Making open source more inclusive
Red Hat is committed to replacing problematic language in our code and documentation. We are beginning with these four terms: master, slave, blacklist, and whitelist. Due to the enormity of this endeavor, these changes will be gradually implemented over upcoming releases. For more details on making our language more inclusive, see our CTO Chris Wright’s message.
What is OpenShift Streams for Apache Kafka?
Red Hat OpenShift Streams for Apache Kafka is a cloud service that simplifies the process of running Apache Kafka. Apache Kafka is an open source, distributed, publish-subscribe messaging system for creating fault-tolerant, real-time data feeds.
Your Red Hat account gives you access to OpenShift Streams for Apache Kafka. Within minutes, you’ll have a Kafka instance up and running, and be ready to start defining the Kafka configuration you need.
Understanding Kafka instances
A Kafka instance comprises a Kafka cluster with multiple brokers. Brokers contain topics that receive and store data. Kafka splits topics into partitions and distributes and replicates the partitions across brokers for fault tolerance and increased throughput.

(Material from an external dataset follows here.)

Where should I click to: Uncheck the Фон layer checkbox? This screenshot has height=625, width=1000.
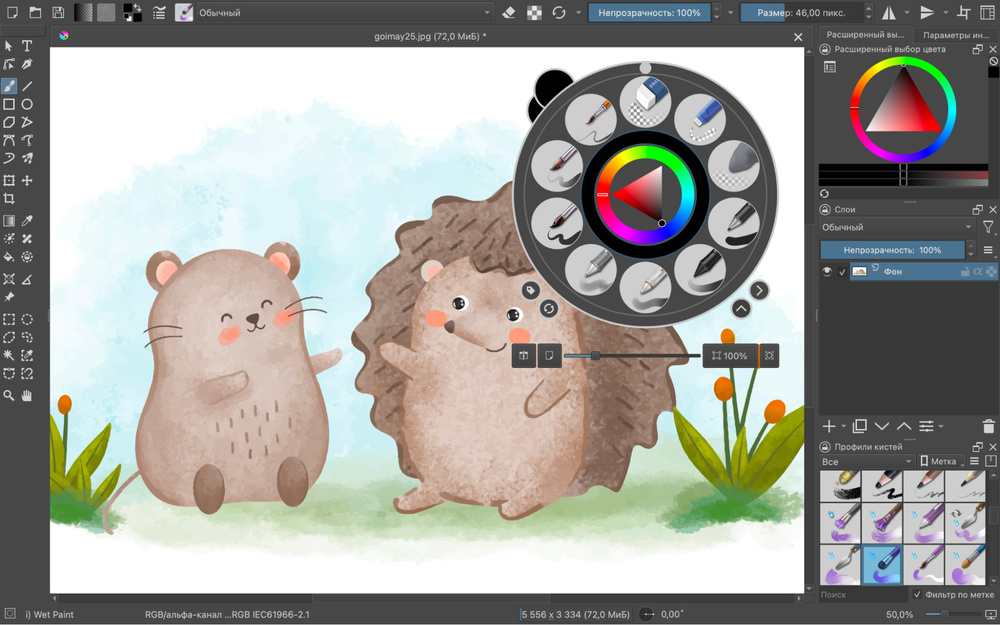point(843,270)
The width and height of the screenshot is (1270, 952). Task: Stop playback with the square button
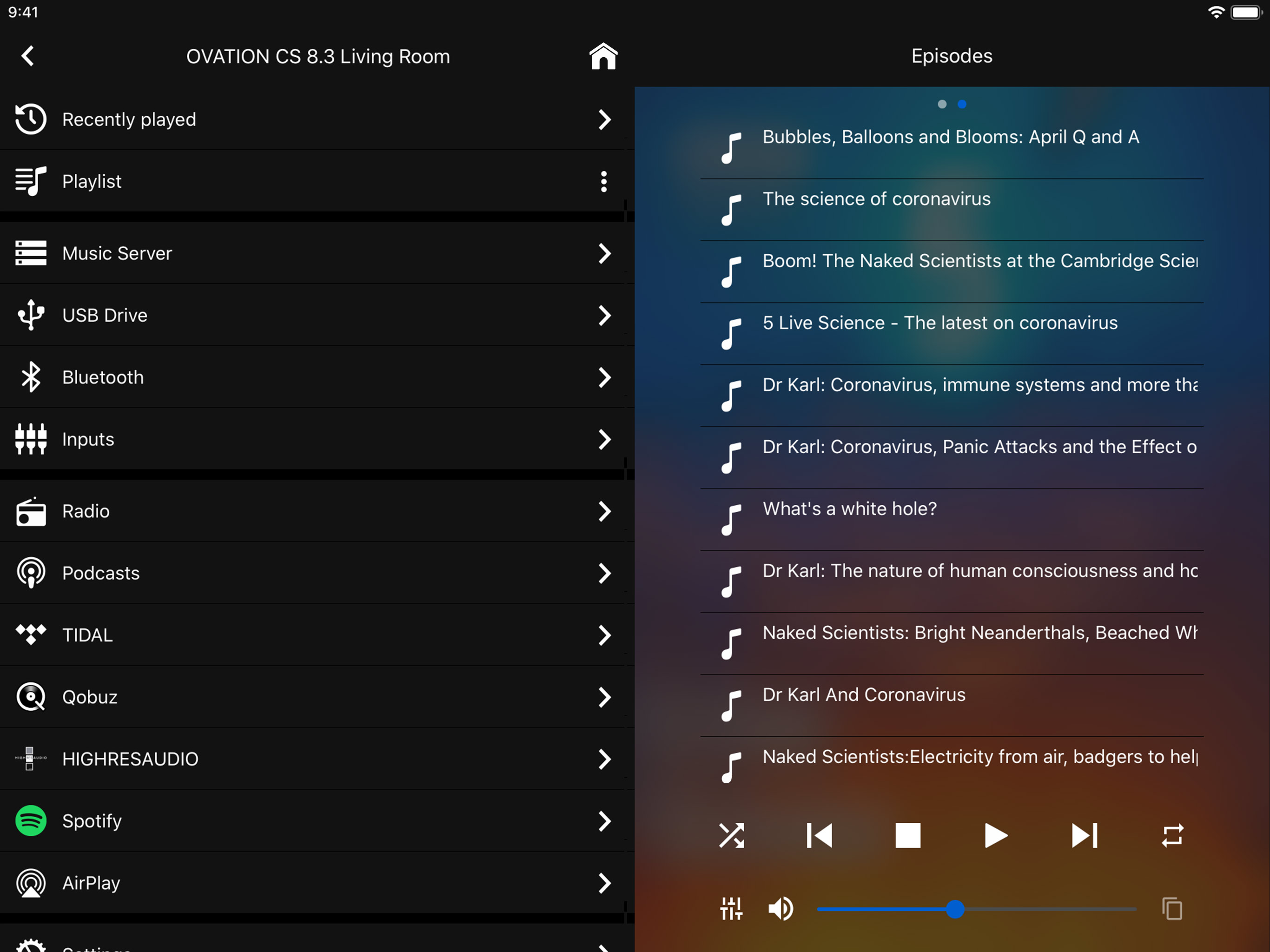pyautogui.click(x=908, y=835)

To understand how a Kafka instance operates as a message broker, it’s important to understand the key concepts described here.
- Kafka cluster
- A Kafka cluster is a group of Kafka brokers, ZooKeeper instances, and management components.
- ZooKeeper provides a cluster coordination service, storing and tracking the status of brokers and consumers.
- A broker, sometimes referred to as a server or node, contains topics and orchestrates the storage and passing of messages.
- A topic provides a destination for the storage of data. Kafka splits each topic into one or more partitions.
- A partition is a subset of a topic. Kafka uses partitions for data sharding and replication. The number of topic partitions is defined by a topic partition count.
- Partition leader
- A partition leader handles all producer requests for a given partition.
- Partition follower
- A partition follower replicates the partition data of a partition leader, optionally handling consumer requests.
- Replication factor
- Topics use a replication factor to configure the number of replicas of each partition within the cluster. A topic comprises at least one partition. In OpenShift Streams for Apache Kafka, the replication factor is 3.
- In-sync replicas
- Kafka elects a partition leader to handle all producer requests for a partition. Partition followers on other brokers replicate the partition data of the partition leader. Each in-sync replica has the same number of messages as the leader. If the leader partition fails, Kafka chooses an in-sync replica as the new leader.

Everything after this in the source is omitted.